> **Work order**
From the line containing "At what coordinates" through the end of the entries, please repeat every line exactly and nothing more; the pictures do not belong in the copy.

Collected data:

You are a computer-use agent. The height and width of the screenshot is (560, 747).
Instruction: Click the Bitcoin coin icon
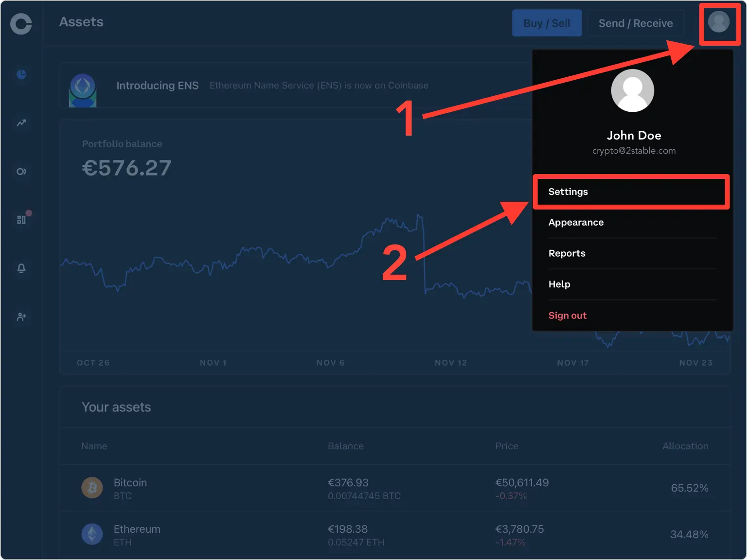click(92, 488)
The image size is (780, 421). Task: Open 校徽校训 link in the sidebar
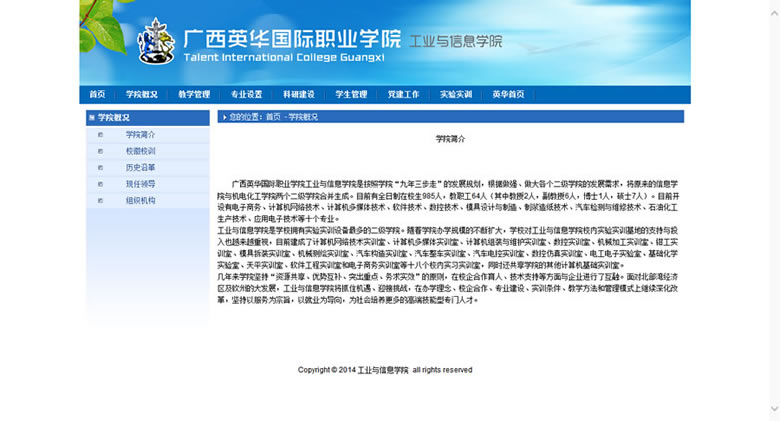[x=140, y=151]
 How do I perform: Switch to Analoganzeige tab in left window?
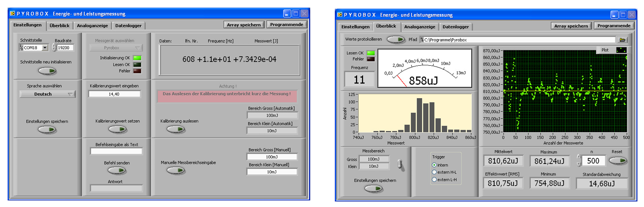click(92, 26)
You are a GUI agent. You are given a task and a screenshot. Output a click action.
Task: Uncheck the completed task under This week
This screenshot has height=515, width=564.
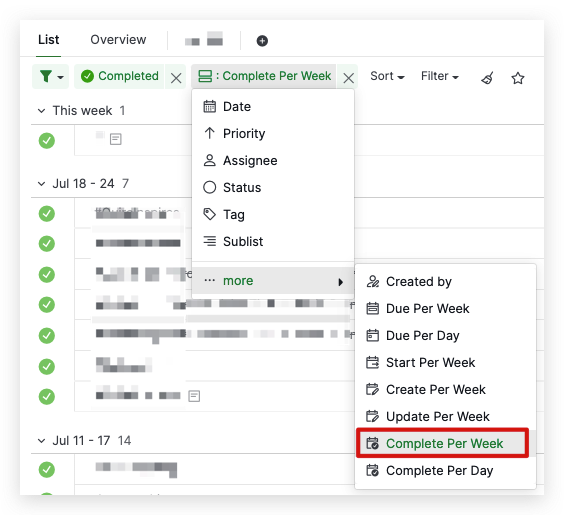click(x=47, y=140)
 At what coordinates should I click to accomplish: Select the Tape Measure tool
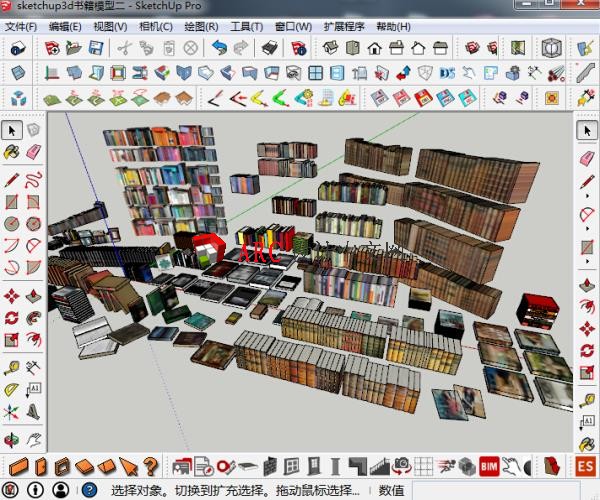pyautogui.click(x=12, y=368)
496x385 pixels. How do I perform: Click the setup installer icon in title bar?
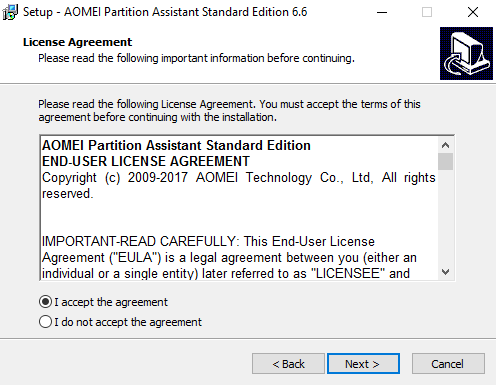[10, 12]
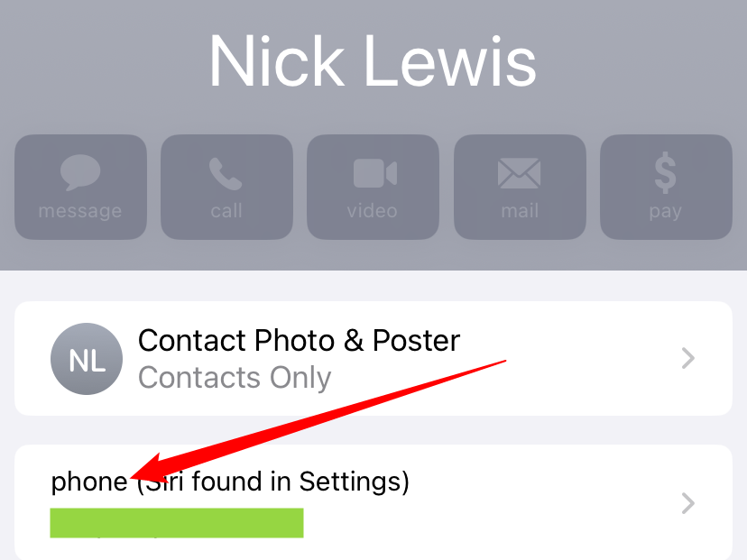Click the 'message' label under the bubble
This screenshot has width=747, height=560.
pyautogui.click(x=80, y=211)
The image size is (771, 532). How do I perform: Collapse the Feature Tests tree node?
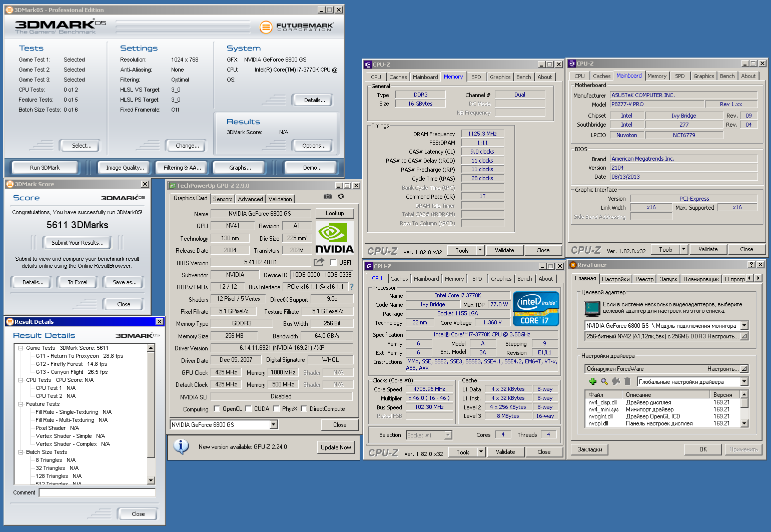pos(21,404)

> **Response**
 At what coordinates should I click to accomplish: Select the Tape Measure tool
pyautogui.click(x=12, y=368)
496x385 pixels. How do I perform: Click the setup installer icon in title bar?
[10, 12]
Click the 'message' label under the bubble
This screenshot has width=747, height=560.
pyautogui.click(x=80, y=211)
The image size is (771, 532). How do I perform: Collapse the Feature Tests tree node?
pos(21,404)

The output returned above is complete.